1865 – 1937
Born in Sheldon, Minnesota, Hugh Lincoln Cooper was 16 when he undertook his first engineering project, a 40-foot bridge across a creek that ran through a farm on which he was working a summer job. The rock-and-timber structure was still in service 50 years later. Cooper's father, a millwright, wanted his son to follow in his footsteps and disapproved of his decision to become an engineer. His mother was more understanding. After he graduated from Rushford High School, she helped him run away from home to take an apprenticeship with the Chicago, Milwaukee and St. Paul Railroad, where he was assigned to build bridges in Wisconsin.
Although he had no formal technical training, the skills he acquired through self-study and practical field work were such that when a bridge project at Chippewa Falls, Wisconsin, appeared to be failing, he was given full charge and went on to complete the troubled construction. In 1891, Cooper became interested in hydroelectric power and left bridge-building to learn about the construction and equipment used in harnessing water to generate electricity. He took a position with a firm in Dayton, Ohio, Stillwell, Bierce, and Smith Vaille, that built water wheels and installed power plants. Eventually, he constructed power plants at Jamaica, West Indies, and Ellenville and Dolgeville, New York. He then spent three years designing and building a power plant for the Sao Paulo Tramway, Light & Power Company, in Brazil.
On returning to the U.S., he became a hydraulic engineer on his own, eventually forming the Hugh L. Cooper Company. He was then ready to tackle the seemingly impossible—a plant to harness the raging Horseshoe Rapids above Niagara Falls. Despite skepticism and opposition from local Canadian authorities, Cooper devised a design for the Electrical Development Company of Ontario power plant that overcame the difficulties. Construction of the power plant was completed in 1907. He then turned to another project regarded as impractical: designing a hydroelectric dam across the Mississippi River between Keokuk, Iowa, and Hamilton, Illinois.
Completed in 1913, the Keokuk Water Power Project, marked a significant change in hydroelectric generating practice because it employed a wide, slow-moving river to drive its turbines. Cooper's next major project was in Africa. Egyptian authorities called on Cooper in 1913 to help them convert the Aswan Dam into a power source; the work was interrupted by World War I and not resumed until the 1920s. Cooper entered the U.S. Army during the war, supervising plans for what was to become the Wilson Dam at Muscle Shoals, Alabama. The dam later became part of the Tennessee Valley Authority's waterway system.

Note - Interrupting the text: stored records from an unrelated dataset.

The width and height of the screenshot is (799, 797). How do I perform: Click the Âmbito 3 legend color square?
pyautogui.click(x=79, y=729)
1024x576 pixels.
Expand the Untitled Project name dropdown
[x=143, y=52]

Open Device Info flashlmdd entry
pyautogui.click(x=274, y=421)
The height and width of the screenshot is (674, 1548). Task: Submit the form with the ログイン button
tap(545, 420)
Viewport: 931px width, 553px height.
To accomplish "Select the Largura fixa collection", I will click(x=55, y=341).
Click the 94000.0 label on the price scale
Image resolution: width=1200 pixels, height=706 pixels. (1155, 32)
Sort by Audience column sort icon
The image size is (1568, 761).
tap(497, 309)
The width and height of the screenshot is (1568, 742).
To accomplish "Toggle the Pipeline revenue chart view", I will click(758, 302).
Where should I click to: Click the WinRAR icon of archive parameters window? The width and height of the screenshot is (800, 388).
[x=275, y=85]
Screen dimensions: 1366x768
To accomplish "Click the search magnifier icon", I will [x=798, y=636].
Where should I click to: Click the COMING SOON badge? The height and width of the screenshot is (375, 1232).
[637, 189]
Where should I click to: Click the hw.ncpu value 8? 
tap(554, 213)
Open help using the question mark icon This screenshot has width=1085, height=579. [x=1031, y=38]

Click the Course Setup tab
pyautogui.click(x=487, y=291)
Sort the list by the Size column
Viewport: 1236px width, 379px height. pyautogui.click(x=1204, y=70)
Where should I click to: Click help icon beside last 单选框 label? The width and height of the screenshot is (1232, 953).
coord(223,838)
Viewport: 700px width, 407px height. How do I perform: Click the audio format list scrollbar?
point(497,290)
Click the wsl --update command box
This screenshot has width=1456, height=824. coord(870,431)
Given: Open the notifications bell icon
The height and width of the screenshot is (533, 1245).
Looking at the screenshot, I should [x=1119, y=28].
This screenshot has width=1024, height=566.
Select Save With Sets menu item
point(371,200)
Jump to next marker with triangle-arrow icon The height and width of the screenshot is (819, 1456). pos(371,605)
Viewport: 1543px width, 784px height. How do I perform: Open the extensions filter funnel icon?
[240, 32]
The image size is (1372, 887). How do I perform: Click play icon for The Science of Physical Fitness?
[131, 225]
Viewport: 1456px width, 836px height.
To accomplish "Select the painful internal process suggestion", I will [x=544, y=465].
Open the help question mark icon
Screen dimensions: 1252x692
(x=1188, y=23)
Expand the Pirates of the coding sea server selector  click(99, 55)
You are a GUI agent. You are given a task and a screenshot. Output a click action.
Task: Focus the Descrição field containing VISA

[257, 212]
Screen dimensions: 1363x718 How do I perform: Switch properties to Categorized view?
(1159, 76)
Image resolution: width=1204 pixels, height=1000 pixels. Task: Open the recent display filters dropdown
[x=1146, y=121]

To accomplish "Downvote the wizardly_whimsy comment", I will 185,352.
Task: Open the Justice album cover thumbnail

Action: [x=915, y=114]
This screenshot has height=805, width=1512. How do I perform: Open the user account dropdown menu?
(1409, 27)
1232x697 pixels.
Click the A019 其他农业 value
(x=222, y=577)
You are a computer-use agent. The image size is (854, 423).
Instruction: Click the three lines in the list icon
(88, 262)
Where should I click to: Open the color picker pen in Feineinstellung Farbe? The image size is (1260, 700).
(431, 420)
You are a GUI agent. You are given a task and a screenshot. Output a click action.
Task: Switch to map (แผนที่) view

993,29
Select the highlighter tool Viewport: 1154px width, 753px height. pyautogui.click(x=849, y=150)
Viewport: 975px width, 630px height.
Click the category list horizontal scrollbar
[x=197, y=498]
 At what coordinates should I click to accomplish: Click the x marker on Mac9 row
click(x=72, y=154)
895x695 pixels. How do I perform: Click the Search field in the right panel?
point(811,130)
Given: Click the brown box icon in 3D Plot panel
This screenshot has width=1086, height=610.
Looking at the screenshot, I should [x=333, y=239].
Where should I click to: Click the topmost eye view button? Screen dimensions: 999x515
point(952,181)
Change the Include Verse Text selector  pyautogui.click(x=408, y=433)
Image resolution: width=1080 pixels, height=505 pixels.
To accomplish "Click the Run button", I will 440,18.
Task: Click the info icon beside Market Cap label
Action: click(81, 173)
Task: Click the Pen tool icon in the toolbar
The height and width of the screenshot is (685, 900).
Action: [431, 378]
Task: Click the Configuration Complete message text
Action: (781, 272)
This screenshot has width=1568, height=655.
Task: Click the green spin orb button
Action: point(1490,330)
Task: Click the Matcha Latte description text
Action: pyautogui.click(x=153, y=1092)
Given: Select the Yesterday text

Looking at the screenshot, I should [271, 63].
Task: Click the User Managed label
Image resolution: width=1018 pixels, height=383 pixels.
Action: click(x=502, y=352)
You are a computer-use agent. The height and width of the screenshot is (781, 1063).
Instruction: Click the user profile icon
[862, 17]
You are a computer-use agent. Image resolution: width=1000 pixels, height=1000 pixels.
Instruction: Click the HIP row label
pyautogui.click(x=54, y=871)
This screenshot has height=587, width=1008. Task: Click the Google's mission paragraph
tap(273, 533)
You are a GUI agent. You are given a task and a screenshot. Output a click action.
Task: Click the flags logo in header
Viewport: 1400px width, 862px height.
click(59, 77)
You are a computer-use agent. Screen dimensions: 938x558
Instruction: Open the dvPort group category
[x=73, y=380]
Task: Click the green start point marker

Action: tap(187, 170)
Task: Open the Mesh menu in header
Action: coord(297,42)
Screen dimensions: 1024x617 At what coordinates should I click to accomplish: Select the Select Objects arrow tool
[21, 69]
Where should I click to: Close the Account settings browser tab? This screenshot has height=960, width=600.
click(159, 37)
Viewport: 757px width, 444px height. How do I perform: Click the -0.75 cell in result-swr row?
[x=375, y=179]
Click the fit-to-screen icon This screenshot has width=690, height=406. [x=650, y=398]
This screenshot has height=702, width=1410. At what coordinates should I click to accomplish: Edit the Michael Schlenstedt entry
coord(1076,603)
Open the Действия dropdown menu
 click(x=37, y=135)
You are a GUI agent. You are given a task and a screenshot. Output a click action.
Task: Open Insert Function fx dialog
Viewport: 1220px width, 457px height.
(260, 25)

After the war, Cooper was retained by the Soviet Union to construct the Dneprostroi Dam (later renamed Dneproges) across the Dnieper River in the Ukraine, at that time the largest hydroelectric plant in Europe. Completed in 1932, its generating capacity was 500,000 kilowatts and the dam made the river navigable for the first time by raising its level. Destroyed in World War II, the facility was rebuilt in 1947. Cooper's work in Russia is regarded as a model for transfer of industrial skills from technologically advanced societies to those less so. In their paper, "Expanding the Content Base of Technology Education: Technology Transfer as a Topic of Study," Scott D. Johnson, Elizabeth Faye Gatz, and Don Hicks write: "Although Stalin was a powerful change agent, he did not have enough knowledge of the technology to lead the transfer effort...Hugh Lincoln Cooper was employed from the U.S. because he had both the technical expertise to guide such a project and the influence needed to see that the project succeeded."